WHAT THE TASK ASKS: Copy the records below verbatim, from the line containing "Where should I click to: Open the ubuntu" through the end of the records.
------------------------------------
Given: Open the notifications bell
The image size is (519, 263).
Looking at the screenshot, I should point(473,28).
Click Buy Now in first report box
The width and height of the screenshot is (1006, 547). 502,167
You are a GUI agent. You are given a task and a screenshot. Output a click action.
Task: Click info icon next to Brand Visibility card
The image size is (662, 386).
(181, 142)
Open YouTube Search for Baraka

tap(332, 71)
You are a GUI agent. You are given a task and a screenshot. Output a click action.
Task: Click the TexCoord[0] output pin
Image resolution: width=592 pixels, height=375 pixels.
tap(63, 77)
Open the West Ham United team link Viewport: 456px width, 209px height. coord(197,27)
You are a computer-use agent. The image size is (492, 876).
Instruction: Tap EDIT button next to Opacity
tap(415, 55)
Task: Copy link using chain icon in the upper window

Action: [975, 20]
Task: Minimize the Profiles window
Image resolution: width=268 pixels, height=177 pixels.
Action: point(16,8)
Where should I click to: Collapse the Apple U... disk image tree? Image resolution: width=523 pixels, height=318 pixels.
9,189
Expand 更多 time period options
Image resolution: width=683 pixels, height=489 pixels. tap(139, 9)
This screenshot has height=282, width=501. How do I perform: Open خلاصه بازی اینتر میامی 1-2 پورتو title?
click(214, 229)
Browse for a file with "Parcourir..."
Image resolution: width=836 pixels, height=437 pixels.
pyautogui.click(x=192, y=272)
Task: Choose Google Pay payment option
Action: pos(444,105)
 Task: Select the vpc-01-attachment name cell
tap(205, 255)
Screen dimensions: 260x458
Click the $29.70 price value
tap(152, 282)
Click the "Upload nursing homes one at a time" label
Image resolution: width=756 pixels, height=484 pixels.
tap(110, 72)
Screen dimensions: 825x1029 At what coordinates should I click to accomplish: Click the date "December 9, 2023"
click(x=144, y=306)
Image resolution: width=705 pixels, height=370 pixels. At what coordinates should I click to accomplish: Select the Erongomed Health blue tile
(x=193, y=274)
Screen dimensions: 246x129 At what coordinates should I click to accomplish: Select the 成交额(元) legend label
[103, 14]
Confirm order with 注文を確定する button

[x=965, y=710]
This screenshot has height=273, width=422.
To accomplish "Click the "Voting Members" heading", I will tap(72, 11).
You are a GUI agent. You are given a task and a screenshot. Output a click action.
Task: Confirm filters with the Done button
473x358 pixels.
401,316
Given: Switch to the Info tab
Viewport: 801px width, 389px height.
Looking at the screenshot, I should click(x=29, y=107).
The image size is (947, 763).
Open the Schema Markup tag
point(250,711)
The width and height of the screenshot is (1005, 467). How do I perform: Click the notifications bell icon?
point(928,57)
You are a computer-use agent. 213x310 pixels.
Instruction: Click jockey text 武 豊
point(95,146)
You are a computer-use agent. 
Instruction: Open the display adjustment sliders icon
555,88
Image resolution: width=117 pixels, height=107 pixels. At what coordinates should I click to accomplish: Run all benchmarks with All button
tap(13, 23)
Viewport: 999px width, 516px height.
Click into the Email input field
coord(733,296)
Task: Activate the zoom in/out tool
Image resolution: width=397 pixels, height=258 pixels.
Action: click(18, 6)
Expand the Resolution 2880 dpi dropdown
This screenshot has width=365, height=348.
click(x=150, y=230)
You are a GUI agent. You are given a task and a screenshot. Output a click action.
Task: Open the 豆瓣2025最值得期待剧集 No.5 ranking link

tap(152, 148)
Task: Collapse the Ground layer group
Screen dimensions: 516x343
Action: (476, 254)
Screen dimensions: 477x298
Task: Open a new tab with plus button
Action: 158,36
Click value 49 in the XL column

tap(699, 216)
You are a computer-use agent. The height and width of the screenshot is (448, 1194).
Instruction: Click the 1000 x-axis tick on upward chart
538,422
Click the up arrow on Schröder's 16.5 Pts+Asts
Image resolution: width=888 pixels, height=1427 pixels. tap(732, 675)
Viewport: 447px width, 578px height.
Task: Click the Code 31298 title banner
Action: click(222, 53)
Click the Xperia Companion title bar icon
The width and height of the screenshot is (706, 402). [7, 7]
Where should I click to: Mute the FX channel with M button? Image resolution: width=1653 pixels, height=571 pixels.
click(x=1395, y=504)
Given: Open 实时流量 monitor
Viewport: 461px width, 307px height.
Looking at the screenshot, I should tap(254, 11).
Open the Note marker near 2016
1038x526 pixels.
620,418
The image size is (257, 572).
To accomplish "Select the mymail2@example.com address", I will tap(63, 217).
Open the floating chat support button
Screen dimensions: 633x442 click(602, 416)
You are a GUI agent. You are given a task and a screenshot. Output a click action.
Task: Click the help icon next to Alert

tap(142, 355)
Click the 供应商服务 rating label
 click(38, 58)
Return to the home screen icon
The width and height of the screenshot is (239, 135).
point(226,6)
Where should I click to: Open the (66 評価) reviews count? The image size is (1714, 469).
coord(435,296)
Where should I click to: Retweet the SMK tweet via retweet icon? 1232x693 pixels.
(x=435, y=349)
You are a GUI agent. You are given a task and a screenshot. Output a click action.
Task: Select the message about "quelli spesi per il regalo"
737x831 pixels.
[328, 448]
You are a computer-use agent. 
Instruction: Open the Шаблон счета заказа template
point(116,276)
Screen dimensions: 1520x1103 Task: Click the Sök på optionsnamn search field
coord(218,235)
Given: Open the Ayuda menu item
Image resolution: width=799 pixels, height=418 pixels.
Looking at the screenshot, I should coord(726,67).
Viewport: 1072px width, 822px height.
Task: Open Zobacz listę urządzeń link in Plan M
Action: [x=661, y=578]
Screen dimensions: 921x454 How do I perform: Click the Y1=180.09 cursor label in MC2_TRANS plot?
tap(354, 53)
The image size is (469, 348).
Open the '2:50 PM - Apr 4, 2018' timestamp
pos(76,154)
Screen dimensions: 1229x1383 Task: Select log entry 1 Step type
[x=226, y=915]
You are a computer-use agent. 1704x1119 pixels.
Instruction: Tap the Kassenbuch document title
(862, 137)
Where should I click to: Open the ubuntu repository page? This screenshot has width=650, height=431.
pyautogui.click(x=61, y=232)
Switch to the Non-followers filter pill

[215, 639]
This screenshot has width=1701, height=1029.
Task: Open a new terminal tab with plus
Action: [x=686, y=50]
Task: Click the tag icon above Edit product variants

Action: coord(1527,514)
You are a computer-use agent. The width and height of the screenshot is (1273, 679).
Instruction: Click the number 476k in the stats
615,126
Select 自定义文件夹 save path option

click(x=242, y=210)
------------------------------------
COMPLETE OUTPUT:
Where should I click to: Open the ubuntu repository page? This screenshot has width=650, height=431.
pyautogui.click(x=61, y=232)
Switch to the Non-followers filter pill

[215, 639]
This screenshot has width=1701, height=1029.
Task: Open a new terminal tab with plus
Action: [x=686, y=50]
Task: Click the tag icon above Edit product variants

Action: coord(1527,514)
You are a computer-use agent. The width and height of the screenshot is (1273, 679).
Instruction: Click the number 476k in the stats
615,126
Select 自定义文件夹 save path option

click(x=242, y=210)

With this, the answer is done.